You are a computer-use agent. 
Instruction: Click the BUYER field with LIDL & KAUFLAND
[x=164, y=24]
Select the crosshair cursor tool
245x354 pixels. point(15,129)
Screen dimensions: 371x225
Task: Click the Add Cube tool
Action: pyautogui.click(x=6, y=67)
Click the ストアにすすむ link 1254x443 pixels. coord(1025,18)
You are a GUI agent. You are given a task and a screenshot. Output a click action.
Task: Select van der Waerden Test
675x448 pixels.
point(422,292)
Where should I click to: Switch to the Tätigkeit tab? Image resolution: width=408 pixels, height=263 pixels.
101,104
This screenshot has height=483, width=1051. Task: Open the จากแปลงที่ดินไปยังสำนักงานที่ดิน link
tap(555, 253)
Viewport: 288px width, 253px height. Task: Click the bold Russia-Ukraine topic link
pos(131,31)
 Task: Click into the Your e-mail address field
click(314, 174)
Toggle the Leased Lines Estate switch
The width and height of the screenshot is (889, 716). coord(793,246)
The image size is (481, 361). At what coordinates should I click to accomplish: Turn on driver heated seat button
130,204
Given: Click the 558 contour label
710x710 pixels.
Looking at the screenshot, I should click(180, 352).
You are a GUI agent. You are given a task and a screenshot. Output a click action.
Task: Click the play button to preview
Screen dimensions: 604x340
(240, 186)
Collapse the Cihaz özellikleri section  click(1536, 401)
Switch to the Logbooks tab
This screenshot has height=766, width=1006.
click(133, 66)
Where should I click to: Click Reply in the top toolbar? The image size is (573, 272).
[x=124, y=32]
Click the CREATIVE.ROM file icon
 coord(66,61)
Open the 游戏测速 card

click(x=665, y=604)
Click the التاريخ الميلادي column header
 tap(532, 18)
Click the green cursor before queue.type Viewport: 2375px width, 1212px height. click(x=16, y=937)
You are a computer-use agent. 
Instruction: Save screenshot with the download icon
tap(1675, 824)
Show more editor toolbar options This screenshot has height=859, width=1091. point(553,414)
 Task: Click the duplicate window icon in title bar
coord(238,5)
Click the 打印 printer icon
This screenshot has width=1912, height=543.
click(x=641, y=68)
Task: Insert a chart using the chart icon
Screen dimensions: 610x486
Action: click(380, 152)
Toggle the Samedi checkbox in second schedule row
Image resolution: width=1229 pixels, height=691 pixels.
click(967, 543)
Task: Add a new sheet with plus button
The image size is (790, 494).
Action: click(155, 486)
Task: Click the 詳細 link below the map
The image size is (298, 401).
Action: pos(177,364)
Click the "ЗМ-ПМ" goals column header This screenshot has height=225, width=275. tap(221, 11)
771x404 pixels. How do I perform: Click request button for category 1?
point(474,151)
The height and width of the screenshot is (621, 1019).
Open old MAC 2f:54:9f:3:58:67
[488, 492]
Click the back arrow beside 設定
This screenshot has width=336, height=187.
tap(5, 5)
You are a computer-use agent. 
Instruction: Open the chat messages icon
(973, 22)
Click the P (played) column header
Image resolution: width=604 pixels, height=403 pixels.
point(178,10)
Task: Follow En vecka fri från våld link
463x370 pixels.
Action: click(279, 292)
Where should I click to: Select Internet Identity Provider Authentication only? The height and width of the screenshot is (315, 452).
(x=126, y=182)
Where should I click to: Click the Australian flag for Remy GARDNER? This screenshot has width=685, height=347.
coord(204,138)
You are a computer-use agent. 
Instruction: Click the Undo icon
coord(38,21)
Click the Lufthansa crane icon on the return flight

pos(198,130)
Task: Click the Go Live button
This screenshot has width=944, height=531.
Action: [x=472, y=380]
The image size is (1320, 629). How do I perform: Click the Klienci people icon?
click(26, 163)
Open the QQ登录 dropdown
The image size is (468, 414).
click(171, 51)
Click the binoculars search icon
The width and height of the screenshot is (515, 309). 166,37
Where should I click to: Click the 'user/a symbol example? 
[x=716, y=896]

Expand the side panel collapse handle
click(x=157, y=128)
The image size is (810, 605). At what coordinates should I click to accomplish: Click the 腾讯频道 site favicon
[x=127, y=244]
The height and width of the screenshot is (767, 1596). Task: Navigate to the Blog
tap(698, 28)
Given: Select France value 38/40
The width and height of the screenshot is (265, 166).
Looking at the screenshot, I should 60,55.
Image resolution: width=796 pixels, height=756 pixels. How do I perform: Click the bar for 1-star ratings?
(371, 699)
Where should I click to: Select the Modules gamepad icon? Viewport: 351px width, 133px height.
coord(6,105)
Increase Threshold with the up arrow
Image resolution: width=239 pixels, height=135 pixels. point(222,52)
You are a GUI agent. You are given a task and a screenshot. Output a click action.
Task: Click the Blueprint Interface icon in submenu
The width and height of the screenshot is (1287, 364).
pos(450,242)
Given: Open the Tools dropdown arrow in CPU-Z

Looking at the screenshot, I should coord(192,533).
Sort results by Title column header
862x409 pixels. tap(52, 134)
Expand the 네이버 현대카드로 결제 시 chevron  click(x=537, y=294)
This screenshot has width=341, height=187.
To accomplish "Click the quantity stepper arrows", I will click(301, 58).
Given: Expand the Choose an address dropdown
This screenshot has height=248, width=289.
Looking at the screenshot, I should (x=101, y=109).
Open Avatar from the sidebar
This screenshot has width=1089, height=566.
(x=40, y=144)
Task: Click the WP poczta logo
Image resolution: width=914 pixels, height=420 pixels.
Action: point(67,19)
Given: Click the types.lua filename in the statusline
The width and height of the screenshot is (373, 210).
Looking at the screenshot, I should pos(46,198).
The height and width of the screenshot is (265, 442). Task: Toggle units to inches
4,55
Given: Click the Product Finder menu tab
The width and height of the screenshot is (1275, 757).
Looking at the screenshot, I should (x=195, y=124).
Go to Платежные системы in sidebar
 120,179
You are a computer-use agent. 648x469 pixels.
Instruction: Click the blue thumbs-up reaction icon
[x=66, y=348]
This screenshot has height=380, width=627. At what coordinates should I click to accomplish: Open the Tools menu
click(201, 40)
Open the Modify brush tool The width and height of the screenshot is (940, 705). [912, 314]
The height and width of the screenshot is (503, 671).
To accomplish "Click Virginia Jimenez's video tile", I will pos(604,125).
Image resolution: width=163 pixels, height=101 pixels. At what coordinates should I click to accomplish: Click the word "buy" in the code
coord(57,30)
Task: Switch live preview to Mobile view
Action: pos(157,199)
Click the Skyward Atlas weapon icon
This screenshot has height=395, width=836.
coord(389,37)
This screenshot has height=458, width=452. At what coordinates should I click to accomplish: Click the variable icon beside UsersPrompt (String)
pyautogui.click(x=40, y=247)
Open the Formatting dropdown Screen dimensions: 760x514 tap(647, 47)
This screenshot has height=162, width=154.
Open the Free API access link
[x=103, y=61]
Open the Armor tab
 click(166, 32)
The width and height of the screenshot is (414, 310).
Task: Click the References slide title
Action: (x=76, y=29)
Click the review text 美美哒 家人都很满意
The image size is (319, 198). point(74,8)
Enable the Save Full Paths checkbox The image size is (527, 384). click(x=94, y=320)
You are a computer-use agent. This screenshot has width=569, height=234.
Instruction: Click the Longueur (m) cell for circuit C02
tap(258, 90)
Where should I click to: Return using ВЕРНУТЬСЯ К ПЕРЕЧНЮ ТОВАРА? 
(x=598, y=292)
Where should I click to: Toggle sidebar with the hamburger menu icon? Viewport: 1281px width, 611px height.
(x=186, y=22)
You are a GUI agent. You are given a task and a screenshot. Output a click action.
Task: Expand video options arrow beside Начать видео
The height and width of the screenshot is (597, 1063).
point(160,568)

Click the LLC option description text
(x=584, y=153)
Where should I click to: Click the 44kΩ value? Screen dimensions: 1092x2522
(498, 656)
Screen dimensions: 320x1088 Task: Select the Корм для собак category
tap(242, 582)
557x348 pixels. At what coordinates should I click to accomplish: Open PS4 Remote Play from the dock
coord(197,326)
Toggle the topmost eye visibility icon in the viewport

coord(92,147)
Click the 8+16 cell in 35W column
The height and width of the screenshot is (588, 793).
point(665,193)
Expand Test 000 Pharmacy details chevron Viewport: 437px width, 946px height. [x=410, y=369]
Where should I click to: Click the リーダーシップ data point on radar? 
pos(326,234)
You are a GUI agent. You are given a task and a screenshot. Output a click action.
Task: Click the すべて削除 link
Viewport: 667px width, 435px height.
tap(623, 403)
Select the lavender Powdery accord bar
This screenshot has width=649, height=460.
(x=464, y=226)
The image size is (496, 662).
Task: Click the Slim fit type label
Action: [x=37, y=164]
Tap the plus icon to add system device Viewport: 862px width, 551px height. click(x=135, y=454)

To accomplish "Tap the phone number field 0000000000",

## Goal of the exercise
With the first line being the one containing "Toggle the Samedi" and the last line the one containing "Click the back arrow beside 設定", transcribe exactly the lines above that fall in that range.

## Exercise answer
Toggle the Samedi checkbox in second schedule row
Image resolution: width=1229 pixels, height=691 pixels.
click(967, 543)
Task: Add a new sheet with plus button
The image size is (790, 494).
Action: click(155, 486)
Task: Click the 詳細 link below the map
The image size is (298, 401).
Action: pos(177,364)
Click the "ЗМ-ПМ" goals column header This screenshot has height=225, width=275. tap(221, 11)
771x404 pixels. How do I perform: Click request button for category 1?
point(474,151)
The height and width of the screenshot is (621, 1019).
Open old MAC 2f:54:9f:3:58:67
[488, 492]
Click the back arrow beside 設定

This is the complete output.